Kentucky House Bill 399, simply put, would amend the Kentucky Constitution to allow the General Assembly to confer cities and counties in the commonwealth with the right to levy local sales and use taxes. Any local option tax coupled with specific local uses will be popular. The sales and use tax in Kentucky currently stands at 6 percent. We are about average for the 50 states. Recent polls have shown that a majority of Kentuckians support local option sales and use taxes when the tax dollars are attributed to specific local projects like schools or public works.

Expanding the sales and use tax is not the way to increase state revenue or fund specific local projects. Income tax, while obligatory, and therefore unpopular, is capable of being graduated. The result is a tax that proportionately taxes individuals based on their means. Consider for a moment the number of families in our state spending 100 percent of their income every year. If we increase sales and use tax by 1 percent these Kentucky families will all receive 1 percent less goods or services from spending "disposable" income. In this way, sales and use taxes deprive middle- and lower-class families of the spending power of their dollar.

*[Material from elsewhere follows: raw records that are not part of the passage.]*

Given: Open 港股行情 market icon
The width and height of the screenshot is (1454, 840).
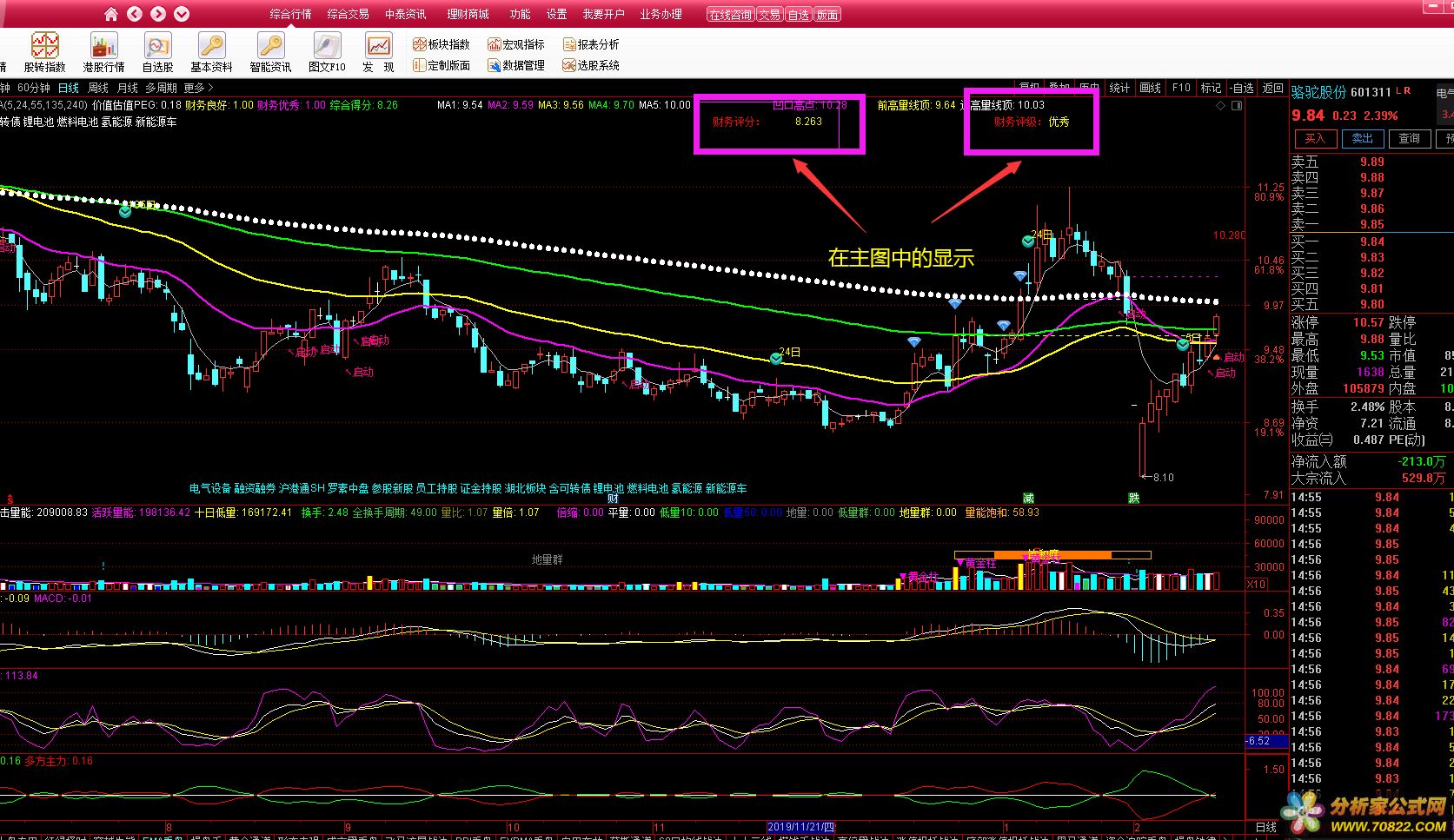Looking at the screenshot, I should pyautogui.click(x=103, y=52).
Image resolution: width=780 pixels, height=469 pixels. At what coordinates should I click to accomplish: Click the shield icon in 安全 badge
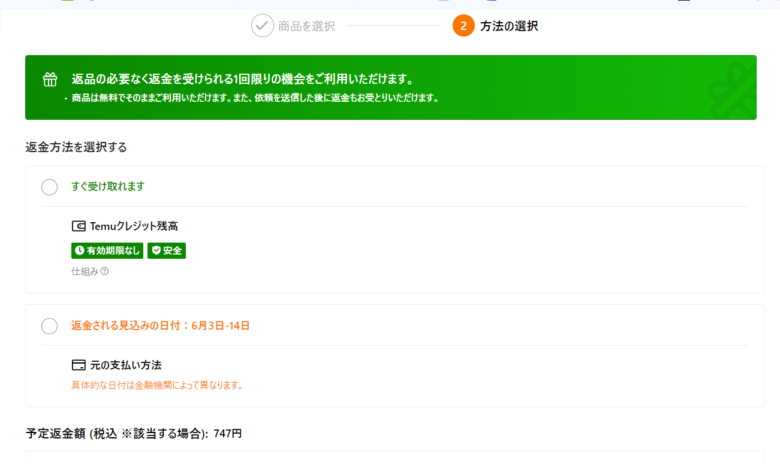tap(155, 251)
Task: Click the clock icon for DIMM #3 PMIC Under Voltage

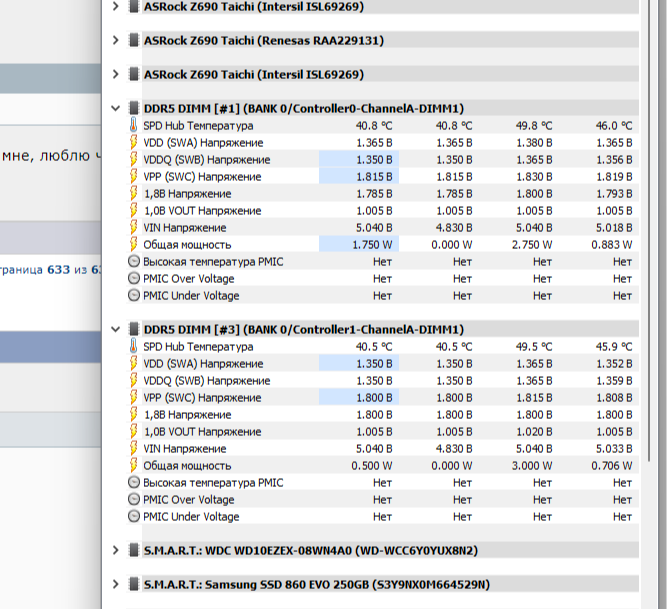Action: (134, 516)
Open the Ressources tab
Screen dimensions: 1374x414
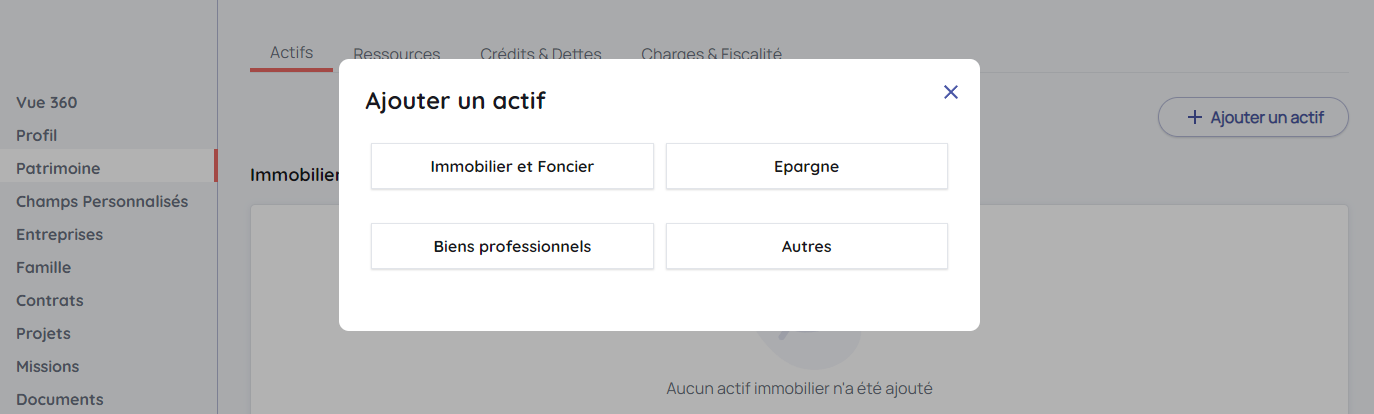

Increasing revenue through measures that shift the tax burden to the middle class should be avoided. Sales tax is a flat tax. The result is that the same tax rate is paid by a single mother buying clothing and school supplies as someone buying a luxury sedan. Our current state income tax is barely graduated as earnings between $8,000 per year and $75,000 per year are taxed at a rate of 5.8 percent and any earnings over $75,000 per year are capped at a tax rate of 6.0 percent. Payroll tax for the City of Paducah is a flat 2.0 percent whether you make $10,000 a year or $100,000 a year. Our state and local legislators should consider expanding our tax base in areas that do not so directly impact middle-class families.